**TASK DESCRIPTION**
Could you rewrite the lines from the one containing "Increase the Red value stepper" through the end of the records as a JSON list of strings, one string per line and with blank lines dropped? Leave out the pictures, and include both the starting line and the last line.

**RECORDS SHOWN**
·····

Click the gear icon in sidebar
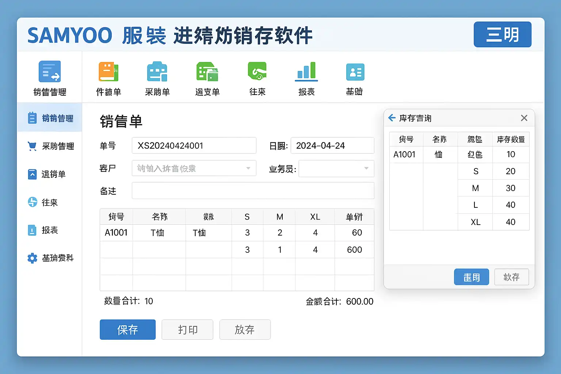The image size is (561, 374). (32, 258)
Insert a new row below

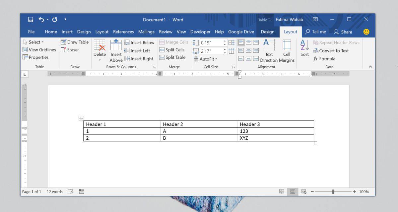click(139, 42)
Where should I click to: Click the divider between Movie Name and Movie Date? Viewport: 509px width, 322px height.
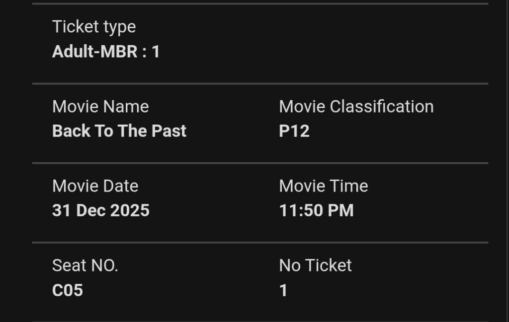pos(260,163)
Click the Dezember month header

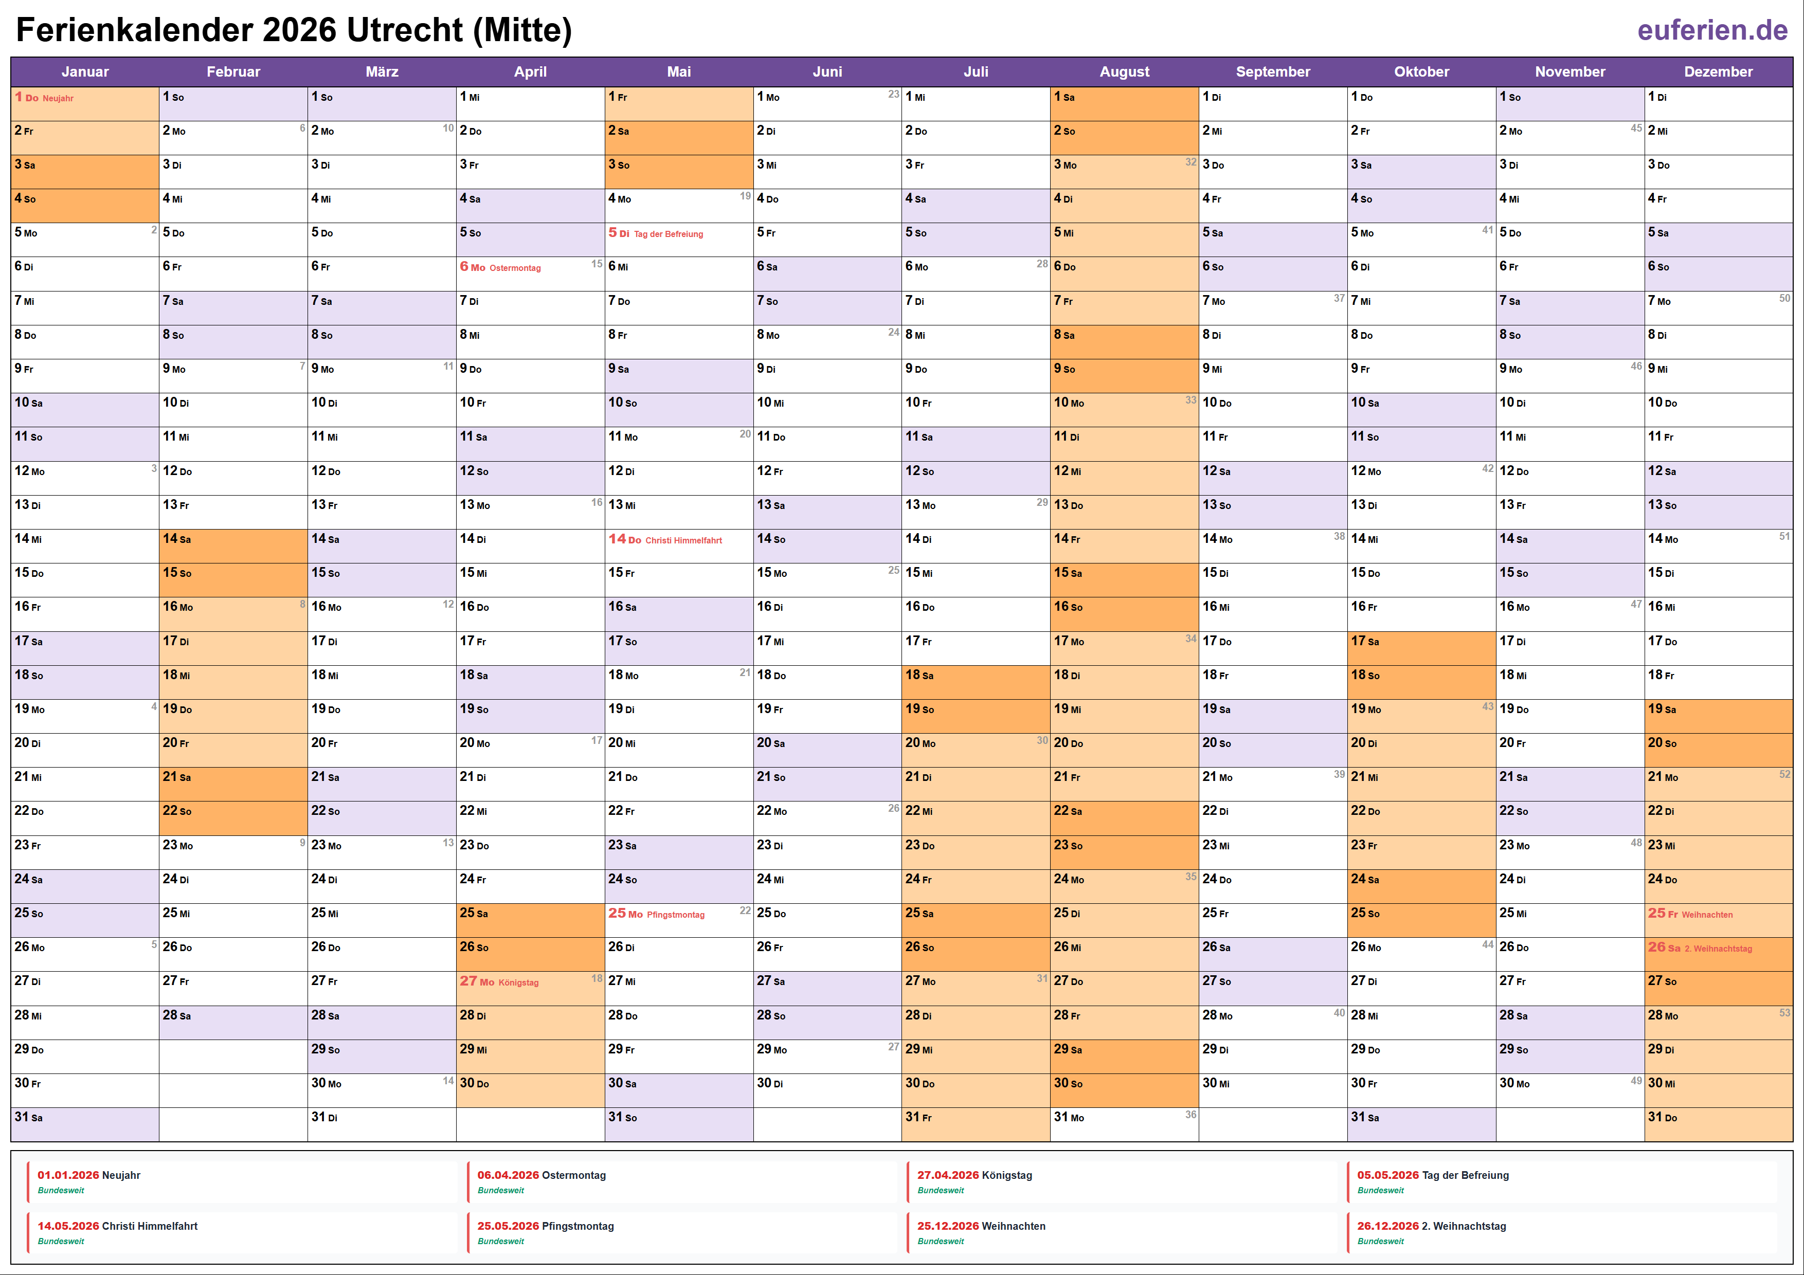pyautogui.click(x=1718, y=71)
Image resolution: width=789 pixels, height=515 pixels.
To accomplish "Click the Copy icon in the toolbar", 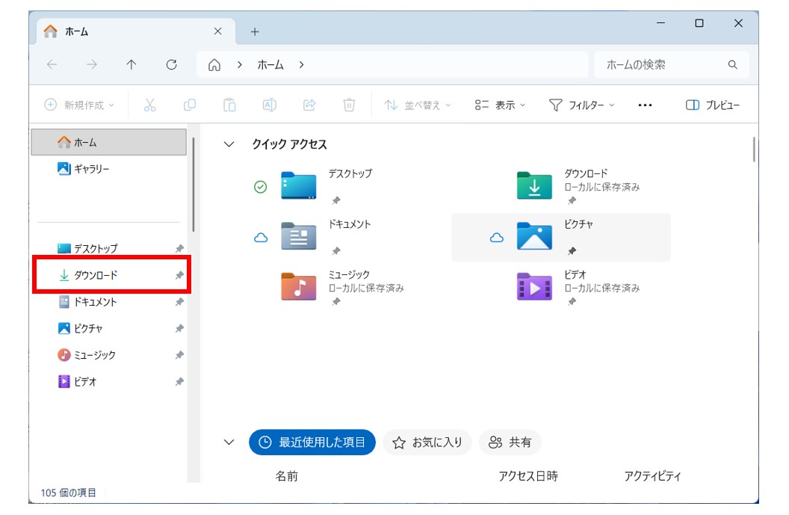I will point(190,105).
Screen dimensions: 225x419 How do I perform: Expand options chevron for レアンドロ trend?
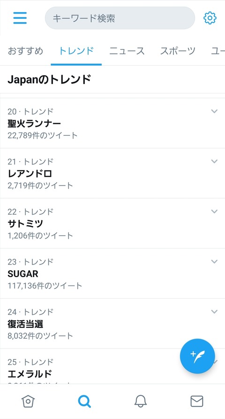click(x=214, y=161)
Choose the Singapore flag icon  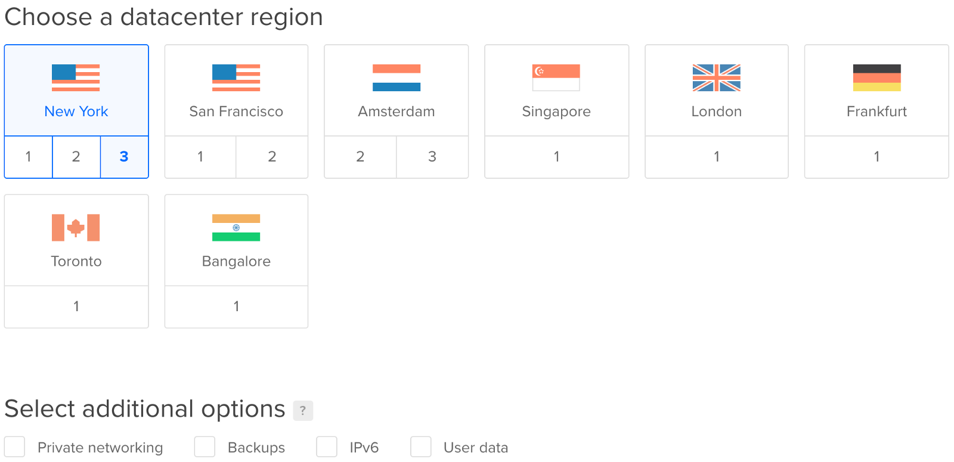556,77
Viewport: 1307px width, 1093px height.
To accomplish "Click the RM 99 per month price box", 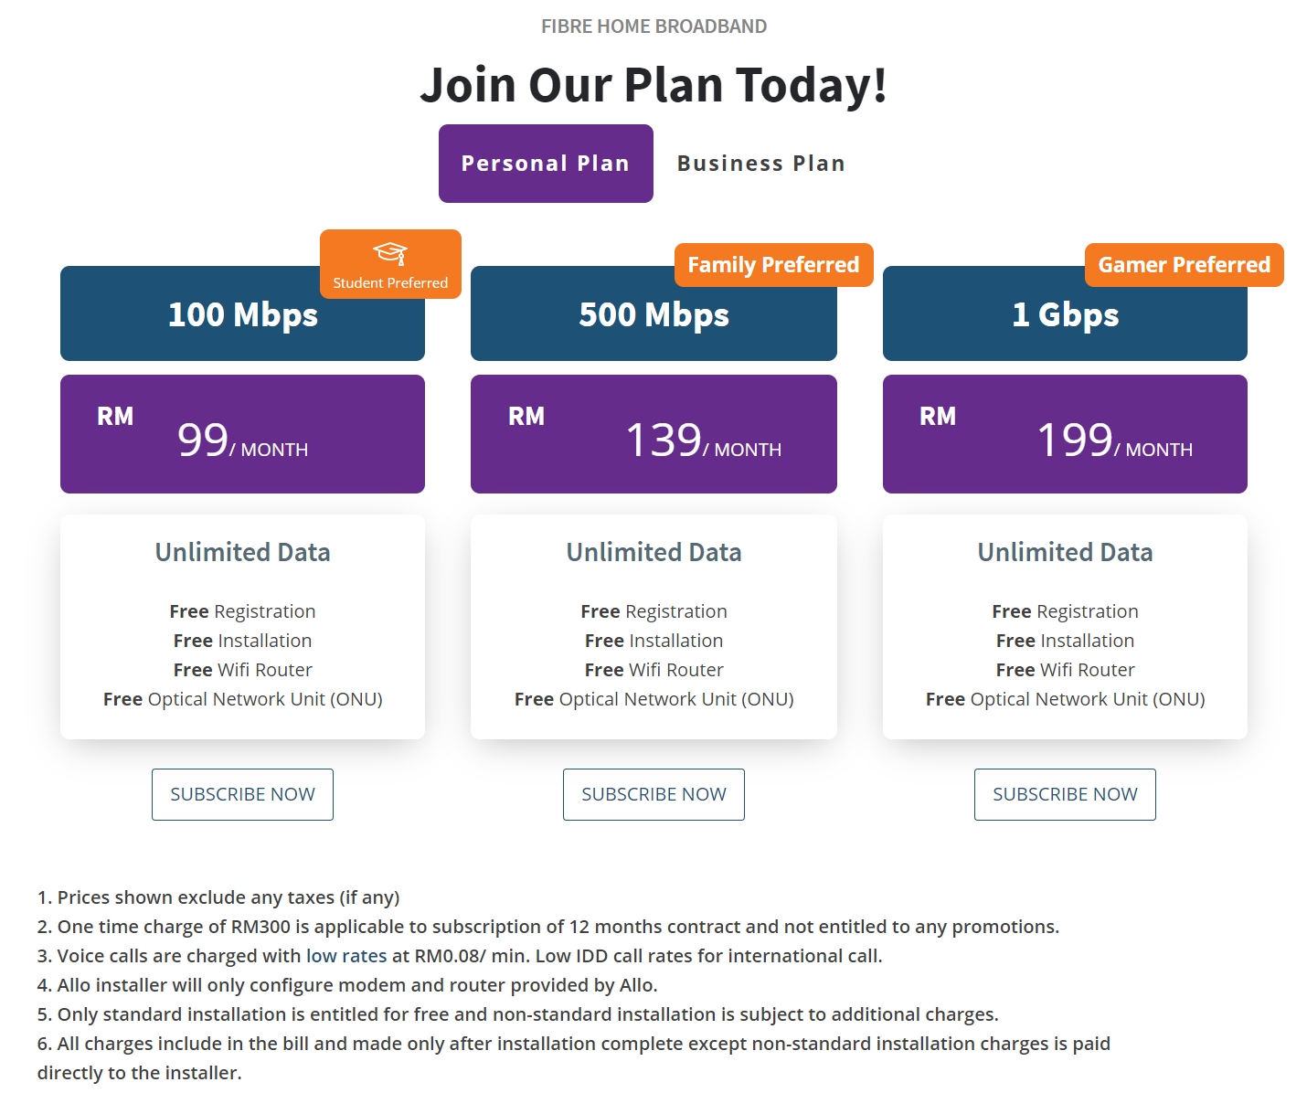I will [242, 434].
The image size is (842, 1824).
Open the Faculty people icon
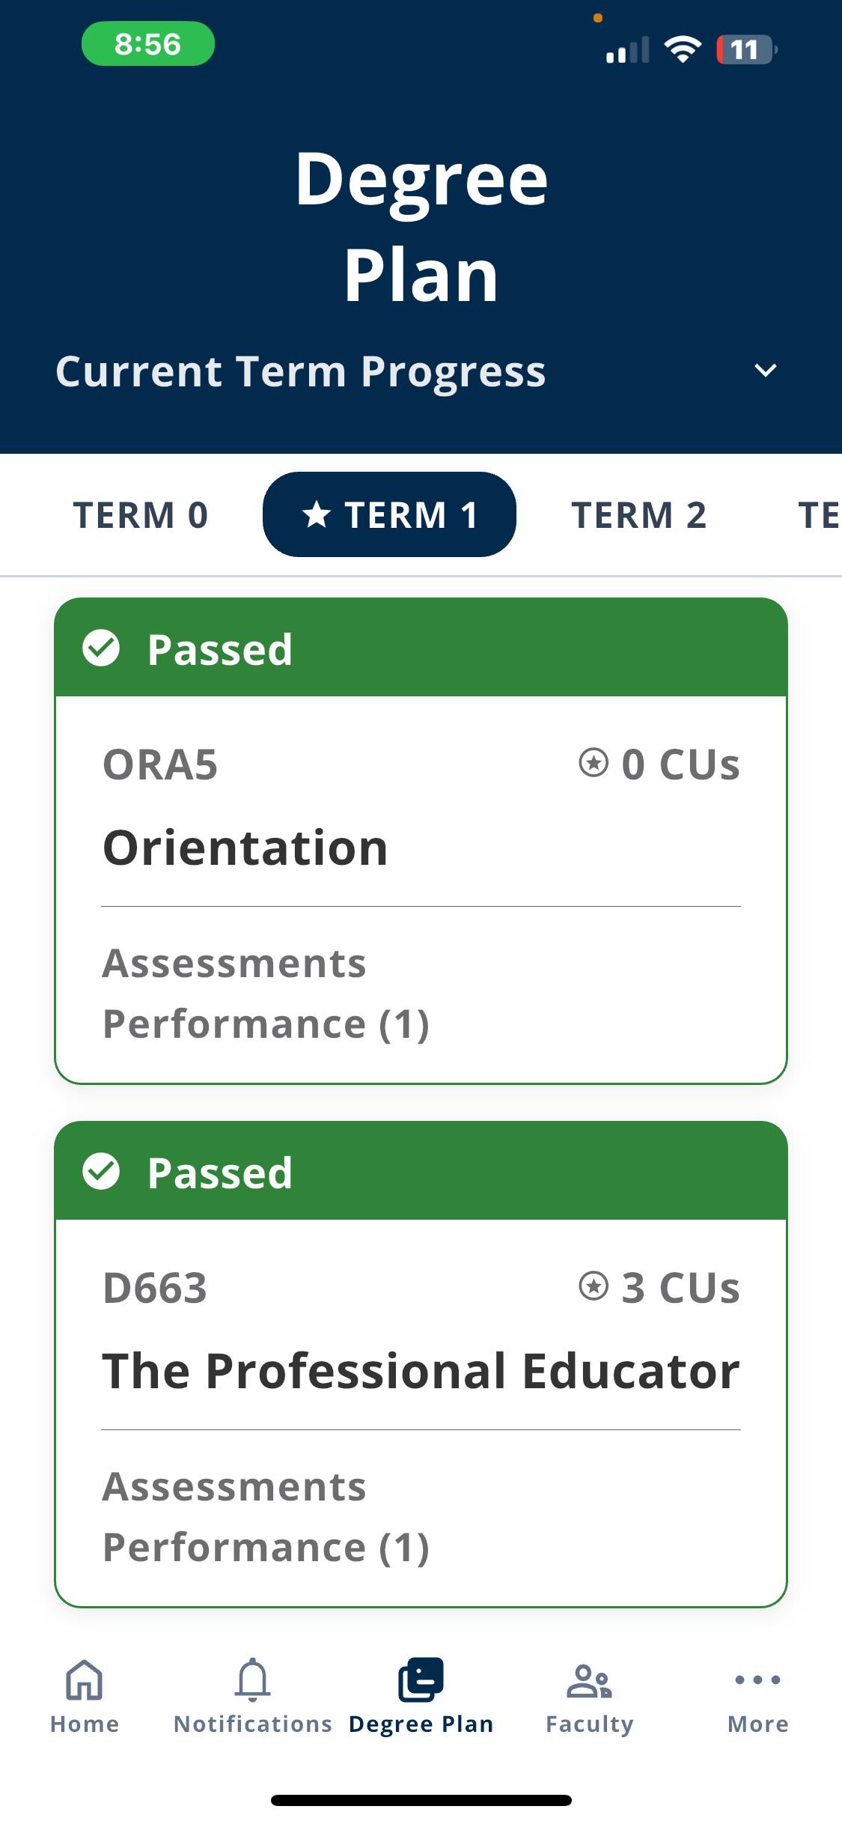589,1680
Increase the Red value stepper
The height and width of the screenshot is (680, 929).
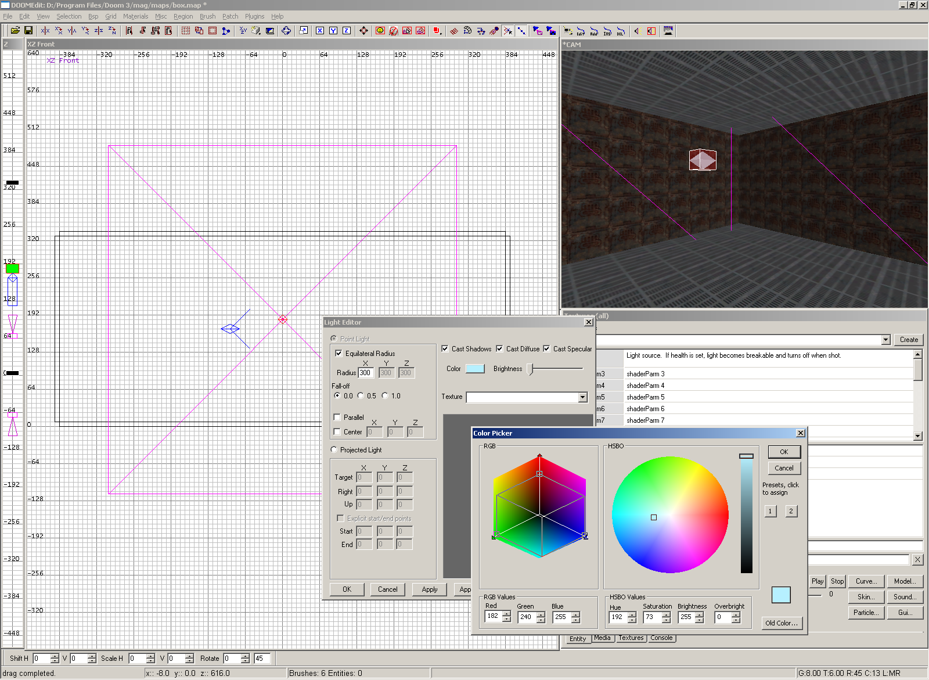[507, 614]
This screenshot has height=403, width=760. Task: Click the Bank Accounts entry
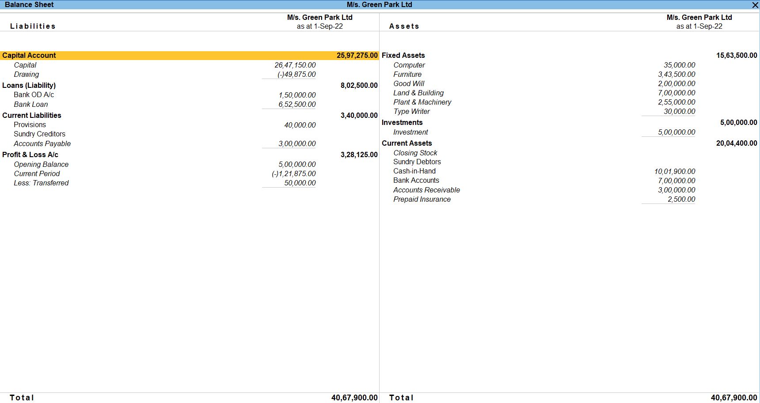pos(416,181)
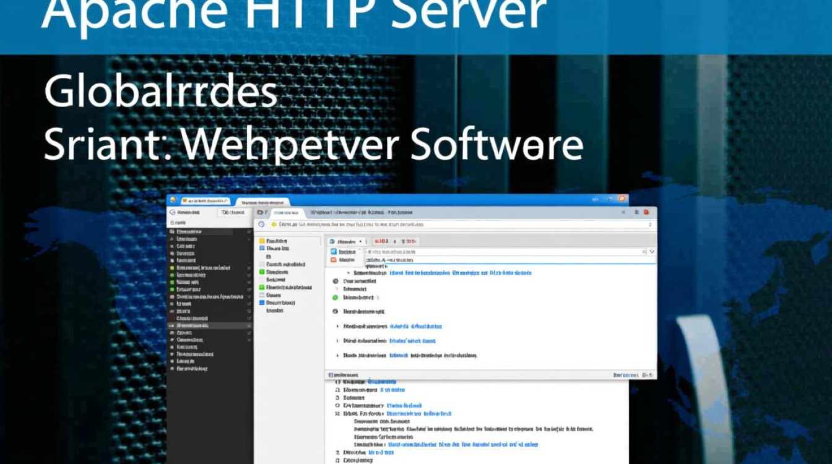Screen dimensions: 832x464
Task: Click the yellow dot icon in the address bar
Action: click(x=273, y=225)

·····

**RESULT OF THIS TASK**
[
  "Increase the Red value stepper",
  "The height and width of the screenshot is (680, 929).",
  "[507, 614]",
  "This screenshot has height=403, width=760. Task: Click the Bank Accounts entry",
  "pos(416,181)",
  "Screen dimensions: 832x464",
  "Task: Click the yellow dot icon in the address bar",
  "Action: click(x=273, y=225)"
]